--- Page text ---

0

I'm looking to execute a batch of processes in parallel, but process each batch in series using RXPY (we're using v3 right now). Each process is kicked off, then I use RXPY to wait for a set amount of time before ending the process. Here's a basic version:

def start_task(value):
    print(f"Started {value}")
    return value

def end_task(value):
    print(f"End: {value}")

def main():
    print("Start main")

    rx.interval(1).pipe(
        ops.flat_map(lambda time : rx.from_([1,2]).pipe(
            ops.map(lambda value: [time, value])
        )),
        ops.map(lambda value: start_task(value)),
        ops.delay(2),
        ops.map(lambda value: end_task(value)),
    ).run()

The problem with this is the long-running processes overlap each other. In other words, I do not want new processes to start before the last batch has finished. In the above example, the output is:

Start main
Started [0, 1]
Started [0, 2]
Started [1, 1]
Started [1, 2]
Started [2, 1]
Started [2, 2]
End: [0, 1]
End: [0, 2]
End: [1, 1]
Started [3, 1]
End: [1, 2]
Started [3, 2]
End: [2, 1]
End: [2, 2]
...

As you can see, time 1 and 2 started before 0 ended.

I can solve this by adding a boolean variable working, somewhat like a semaphore:

def start_task(value):
    print(f"Started {value}")
    return value

def end_task(value):
    print(f"End: {value}")

def main():
    print("Start main")

    global working
    working = False

    def set_working(input):
        global working
        working = input

    rx.interval(1).pipe(
        ops.filter(lambda time: not working),
        ops.do_action(lambda value: set_working(True)),
        ops.flat_map(lambda time : rx.from_([1,2]).pipe(
            ops.map(lambda value: [time, value])
        )),
        ops.map(lambda value: start_task(value)),
        ops.delay(2),
        ops.map(lambda value: end_task(value)),
        ops.do_action(lambda value: set_working(False)),
    ).run()

With the following output:

Start main
Started [0, 1]
Started [0, 2]
End: [0, 1]
End: [0, 2]
Started [3, 1]
Started [3, 2]
End: [3, 1]
End: [3, 2]

But this feels wrong. Is there an existing operator in RXPY that would accomplish this same functionality?

John Ericksen
  • 10,995
  • 4
  • 45
  • 75

1 Answers1

1

Even in your second solution you don't ensure that the next tasks won't start before tasks from first batch are finished.

To simply test it change end_task to:

def end_task(value):
    sleep(value[1])
    print(f"End: {value}")

the output results become:

Start main
Started [0, 1]
Started [0, 2]
End: [0, 1]
Started [3, 1]
End: [0, 2]
Started [3, 2]
Started [5, 1]

It happens because sequence that ended task first continues and sets variable working back to false even though [0, 2] is still being processed.

---

**What is asked**.
**1.** In the RxPY thread, what is the name of the boolean variable the asker adds to act somewhat like a semaphore?
**2.** Carry on the RxPY thread from its last sentence.

--- Data entries ---

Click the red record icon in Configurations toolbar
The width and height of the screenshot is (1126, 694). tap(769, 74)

---
--- Data entries ---

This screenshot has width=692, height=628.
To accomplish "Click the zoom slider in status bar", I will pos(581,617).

---
--- Data entries ---

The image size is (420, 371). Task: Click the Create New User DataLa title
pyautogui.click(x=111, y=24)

---

**Task-by-task results**.
**1.** working

**2.**
Solution using threading Lock

If you want you can use Lock from threading package to achieve "more pythonic" way.

Now at the beginning of your sequence you should:

  • filter if lock is currently locked. (You don't really need to do this part, but since sequence starts every second and runs for at least 2 seconds, you will have a lot of threads in queue waiting to acquire lock, so if you can filter it out it's just better).
  • acquire lock
  • group all the elements of sequence and release the lock - to ensure that we release the lock once all the tasks have ended.
  • release lock

here is my code modification:

from threading import Lock

def start_task(value):
    print(f"Started {value}")
    return value

def end_task(value):
    print(f"End: {value}")
    sleep(value[1])
    # return interval value
    return value[0]

def main():
    # Initialise Lock
    lock = Lock()
    print("Start main")

    rx.interval(1).pipe(
        # Check if lock is currently locked
        ops.filter(lambda _: not lock.locked()),
        # Acquire lock
        ops.do_action(lambda _: lock.acquire()),
        ops.flat_map(lambda time : rx.from_([1,2]).pipe(
            ops.map(lambda value: [time, value])
        )),
        ops.map(lambda value: start_task(value)),
        ops.delay(2),
        ops.map(lambda value: end_task(value)),
        # Group by interval value to ensure that we release lock when all tasks have ended
        ops.group_by(lambda value: value),
        # Release lock at the end
        ops.do_action(lambda _: lock.release()),
    ).run()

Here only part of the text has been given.